* [WHAT NEEDS TO BE DONE] The entries below contain pictures. Write out only the lines from the line with "Where should I" up to and including the line with "Viewport: 1568px width, 570px height.", exactly, without them.

* [PROVIDED INFORMATION]

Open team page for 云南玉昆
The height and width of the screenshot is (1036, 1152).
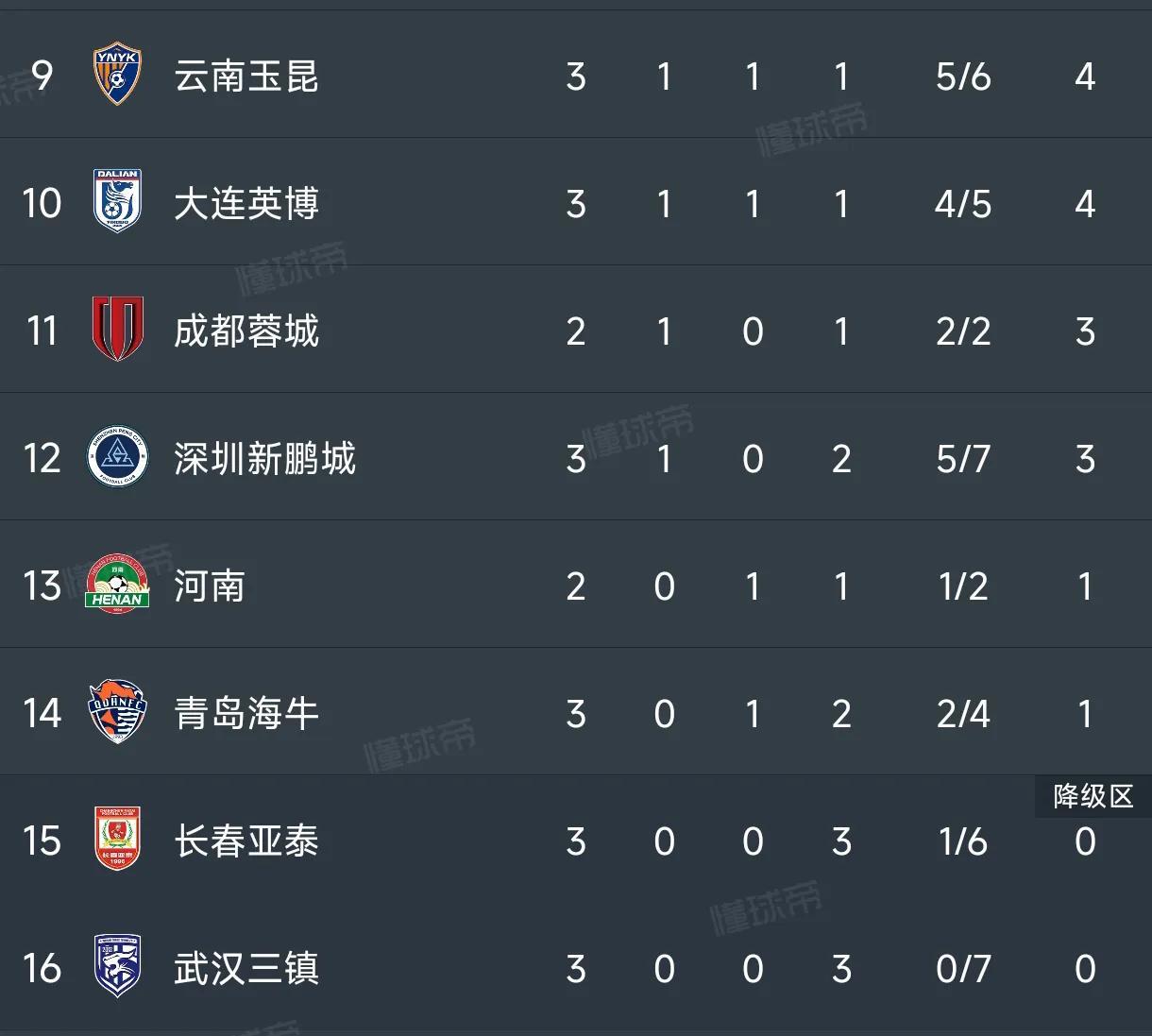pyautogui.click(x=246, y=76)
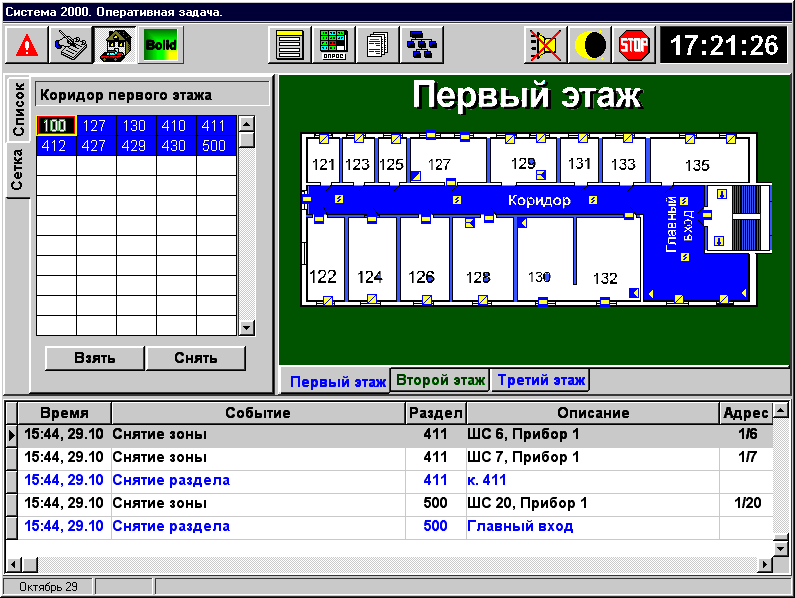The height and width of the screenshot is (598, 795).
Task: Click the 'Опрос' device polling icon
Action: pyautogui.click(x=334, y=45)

---

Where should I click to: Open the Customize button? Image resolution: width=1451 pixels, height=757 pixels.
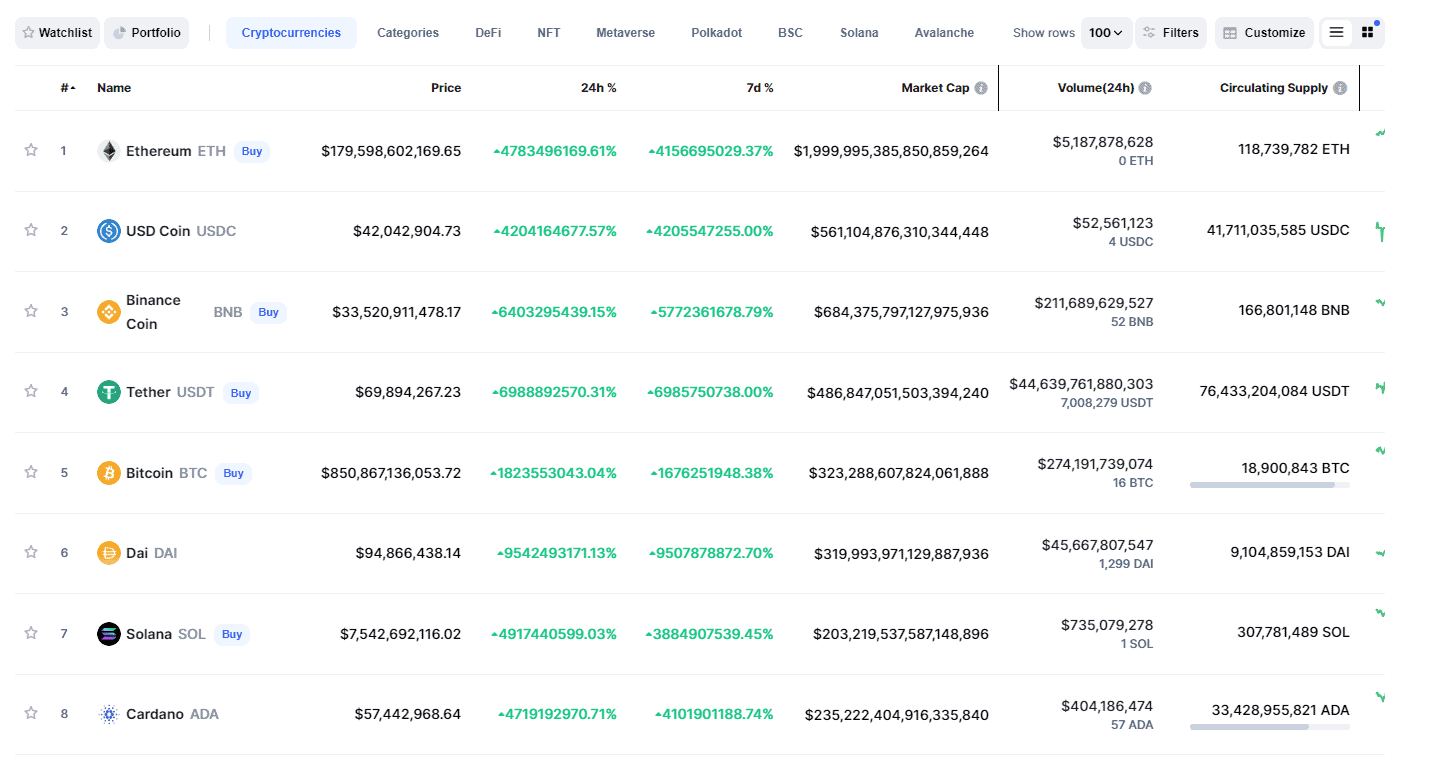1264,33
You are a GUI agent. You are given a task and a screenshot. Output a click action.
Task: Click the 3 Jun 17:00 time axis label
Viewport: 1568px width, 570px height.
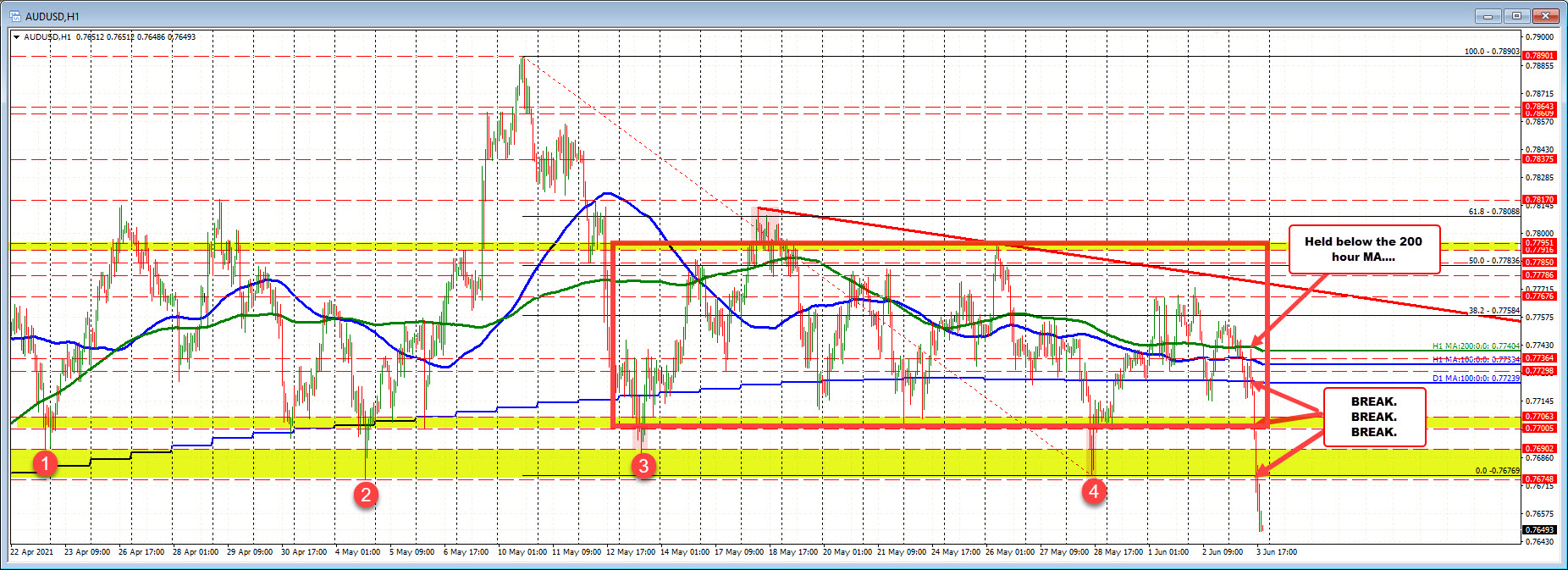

---

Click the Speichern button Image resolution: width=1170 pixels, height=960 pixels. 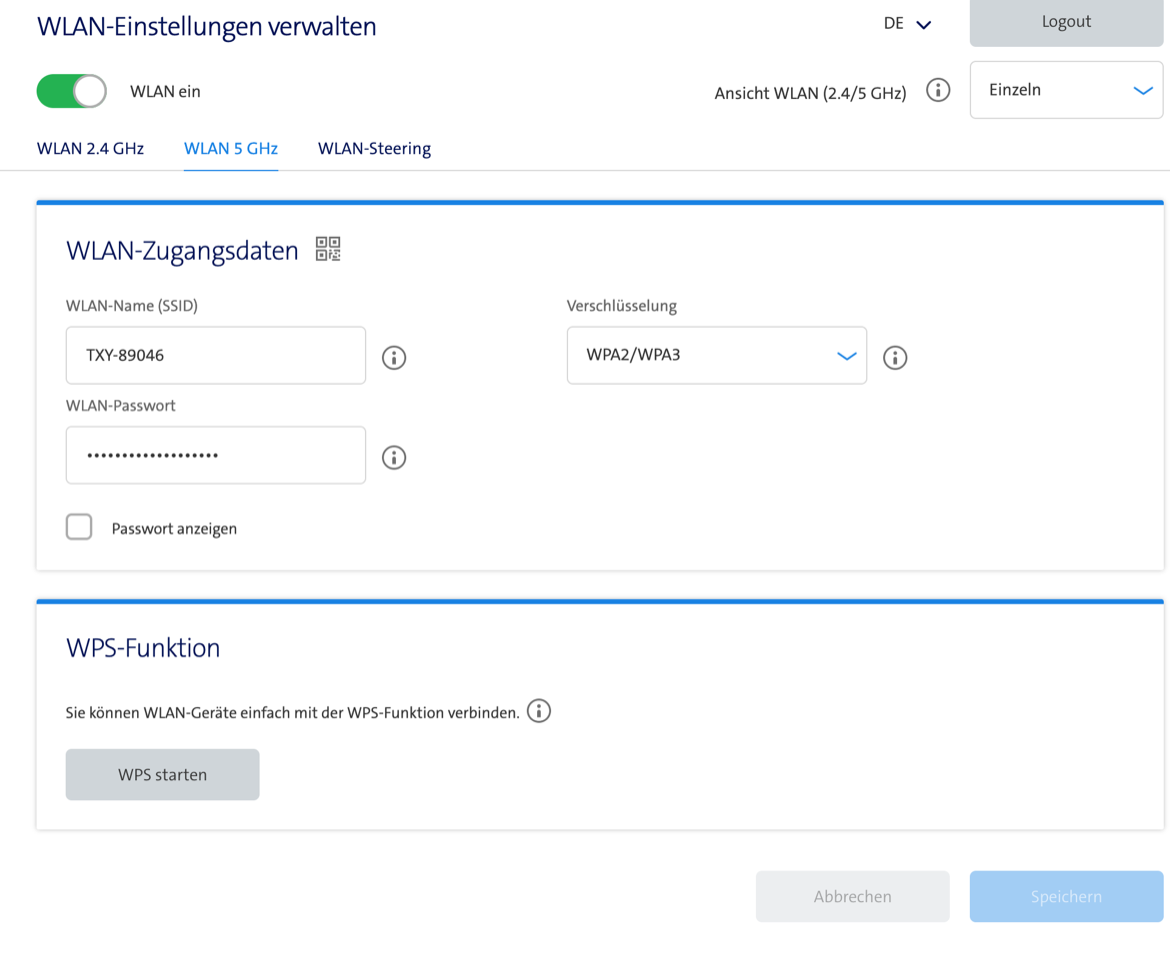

* [RESULT FOR THIS TASK]
Where should I click to: Open the Customize button? Image resolution: width=1451 pixels, height=757 pixels.
1264,33
You are a GUI agent. You are given a task and a screenshot. Output a click action.
Task: Click the 3 Jun 17:00 time axis label
Viewport: 1568px width, 570px height.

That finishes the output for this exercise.